Kindertagesstätten und Jugendgruppen gestalteten unter Anleitung der Künstlerin Nina Marxen sechs Bildflächen. Auch eine Mädchengruppe vom Internationalen Bund für Sozialarbeit hinterließ ihre Spuren. Dazu kamen anonyme Maler und Sprayer, die die großen Flächen mit Sprüchen, Zeichen oder Markierungen weiterentwickelten. So schlug irgendjemand einen Nagel in die Bildwand und befestigte dort einen Kleiderbügel. Ein anderer verschraubte eine Kachel, die wiederum
durch einen anderen zeichnerisch erweitert wurde.
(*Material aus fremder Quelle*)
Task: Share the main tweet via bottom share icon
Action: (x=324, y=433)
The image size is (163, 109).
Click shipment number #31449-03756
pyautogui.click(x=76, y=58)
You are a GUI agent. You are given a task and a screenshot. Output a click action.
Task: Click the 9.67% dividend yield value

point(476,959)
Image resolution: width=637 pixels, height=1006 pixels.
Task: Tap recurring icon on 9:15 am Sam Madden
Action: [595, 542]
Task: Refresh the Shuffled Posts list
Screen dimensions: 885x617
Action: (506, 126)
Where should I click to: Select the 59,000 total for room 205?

Bei einer Podiumsdiskussion zum Abschluss des Projekts wurden die Ergebnisse in der Halle der „macevent GmbH“ an der Dillenburger Straße 73 vom Junkie Bund der Öffentlichkeit vorgestellt. Das Ergebnis des Experimentes der freien Bildgestaltung im öffentlichen Raum überraschte sowohl die Organisatoren und Förderer der Aktion als auch die Künstler selbst: Viele hatten erwartet, dass die Bildflächen in Kalk umgeworfen oder überschmiert würden. Doch nichts von alledem ist passiert. Im Gegenteil. Es gab viele, die sich anonym beteiligt haben, doch den anderen ihren Malraum gelassen haben“, berichtete Künstler Walbrodt.
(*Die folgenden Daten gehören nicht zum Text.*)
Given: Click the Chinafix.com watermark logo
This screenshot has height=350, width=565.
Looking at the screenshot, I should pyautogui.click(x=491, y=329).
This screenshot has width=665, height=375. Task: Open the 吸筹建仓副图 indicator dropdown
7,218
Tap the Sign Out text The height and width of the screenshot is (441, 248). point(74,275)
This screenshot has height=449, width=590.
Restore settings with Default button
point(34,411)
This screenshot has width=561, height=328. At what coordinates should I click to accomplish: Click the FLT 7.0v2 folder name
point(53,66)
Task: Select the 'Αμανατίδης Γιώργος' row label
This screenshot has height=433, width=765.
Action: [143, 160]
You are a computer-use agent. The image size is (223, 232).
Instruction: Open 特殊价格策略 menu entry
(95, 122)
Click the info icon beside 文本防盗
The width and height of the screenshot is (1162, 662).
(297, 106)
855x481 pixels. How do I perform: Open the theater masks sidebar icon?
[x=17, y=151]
Die Aktion im öffentlichen Raum von Walbrodt und Nina Marxen, die von der Bürgerstiftung „KalkGestalten“ als „Leuchtturmprojekt“ ausgezeichnet wurde, sollte zudem das Image des Junkie Bundes gerade rücken: „Es galt auch, mit dem neuen Thema .Anregung durch Kreativität‘ aus der Drogenecke rauszukommen und es in die Mitte der Gesellschaft zu rücken“, erklärte Dr. Axel Hentschel vom Junkie Bund die kreative Mitmachaktion.
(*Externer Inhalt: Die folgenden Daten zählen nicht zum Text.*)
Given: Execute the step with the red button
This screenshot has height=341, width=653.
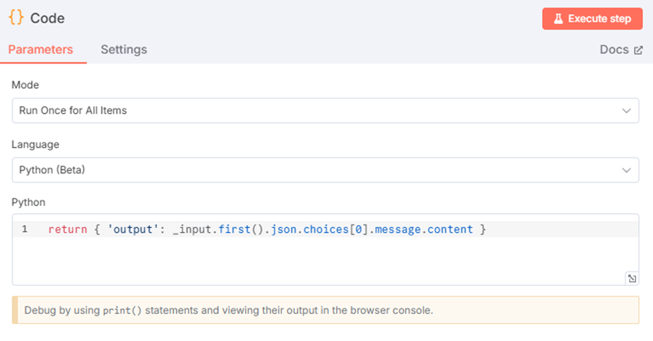Looking at the screenshot, I should 592,19.
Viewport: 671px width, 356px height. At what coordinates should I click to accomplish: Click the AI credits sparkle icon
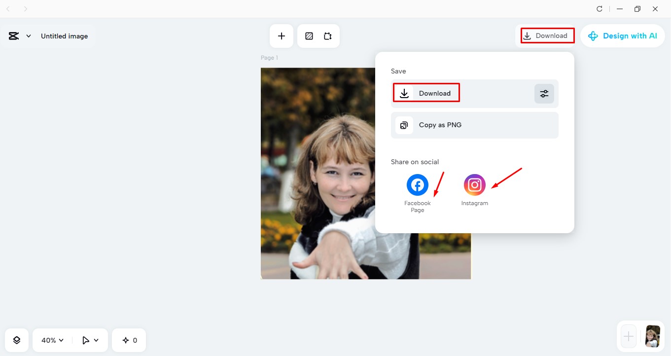[129, 340]
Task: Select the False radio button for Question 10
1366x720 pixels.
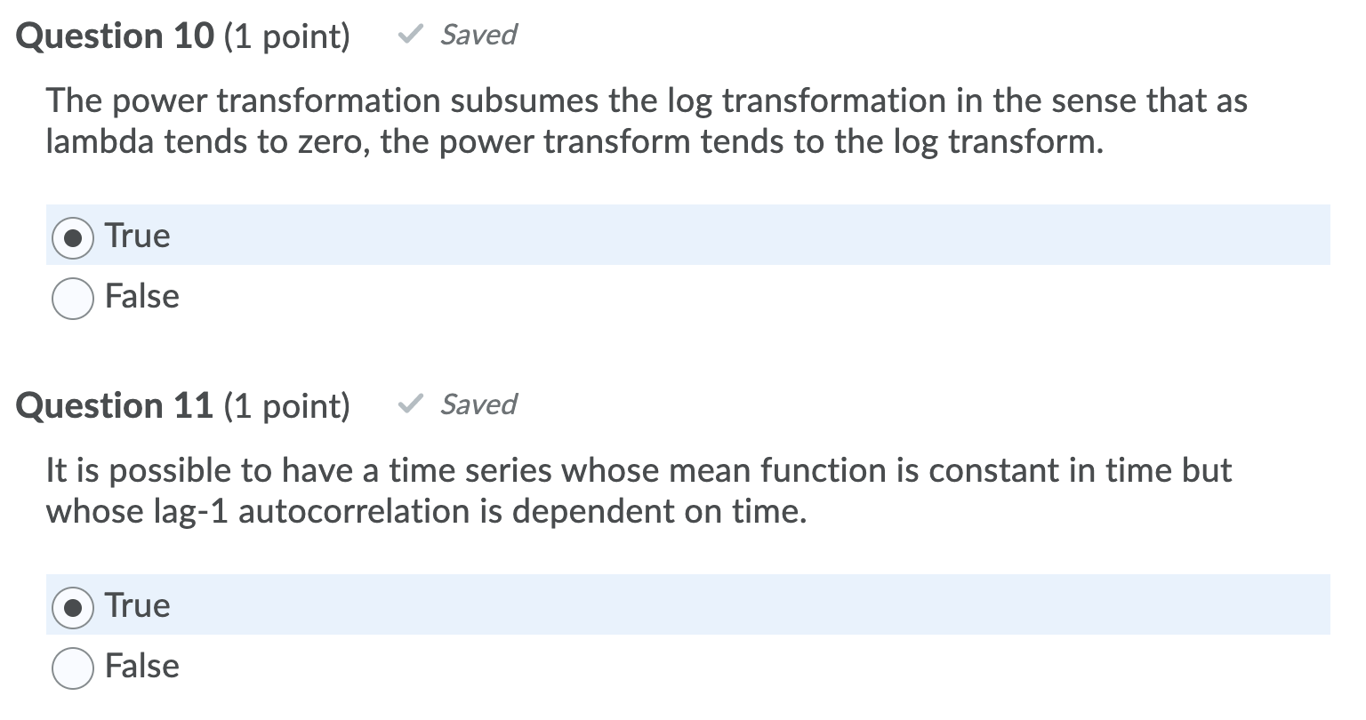Action: (72, 299)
Überrascht zeigte sich auch Kerstin Schmedemann von der Bürgerstiftung: „Es war einfach spannend, die Entwicklung auf den öffentlichen Plätzen zu beobachten. Man sollte solche kreativen Projekte verstärkt im Stadtteil installieren.“

Eine Antwort

  1. Heide Walbrodt sagt:

    Ich freue mich für euch, daß die Aktion wirklich kreativ beantwortet wurde. ich meine, so etwas könnte man mindestens jährlich wiederholen. Es erinnert mich an den kreativen Adventskalender (Bürger stellen ihre Fenster und Flächen zur Verfügung , um den Familien des Viertels gute Weihnachtslaune durch freundliche Anregungen zu geben.) H.W.